A ja bym wysnuł inny i podejrzewam że bardzo dobrze korespondujący z myśleniem księgowych Canona - nic nie wypuszczać nowego w tym zakresie :cool:.
Wersja do druku
Albo wypuszczać zaczynając od góry.
50 1.8 mkI ponoć był metalowy i w podobnej cenie. Jak optycznie - nie wiem.
Dokładnie to miałem na myśli. EF-S o tych samych parametrach może być : mniejszy, lżejszy, tańszy. Niepotrzebne skreślić.
Dlatego też pisałem o 35/2, nie postulowałem "rozjaśnienia" starej konstrukcji.
Teraz porównaj sobie wymiary i wagę EF 35/2 i Nikkora 35/1.8 DX.
Nawet jeśli dołożenie USM trochę zwiększy gabaryty, to co z tego?
Dalej byłaby to mała, lekka i względnie tania konstrukcja, chyba że księgowi zadecydują inaczej.

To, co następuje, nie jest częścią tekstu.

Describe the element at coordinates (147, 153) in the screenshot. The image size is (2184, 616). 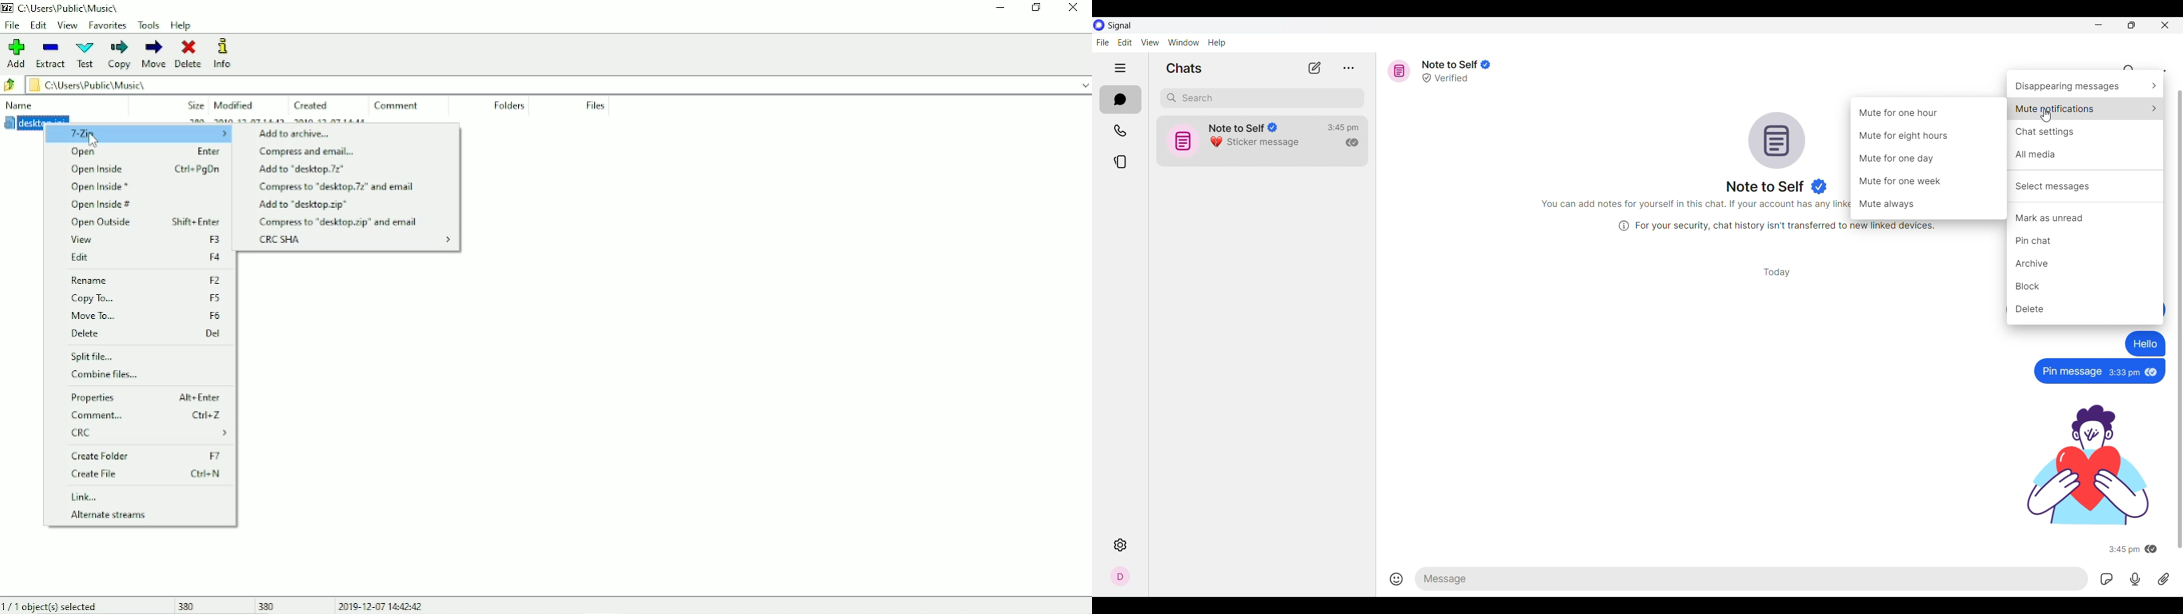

No ba, EF-S'y w grę nie wchodzą. Ogólnie działają mi na nerwy stałki EF-S, z chęcią zamiast 100 macro przytuliłbym 60 macro, nawet kosztem czerwonego paska i profi wyglądu :mrgreen:
Mogliby odświeżyć 35 dając obudowę z 28/1,8, zrobić jakieś 24/2,8, 40/1,8 czy inne wihajstry i było by do wyboru.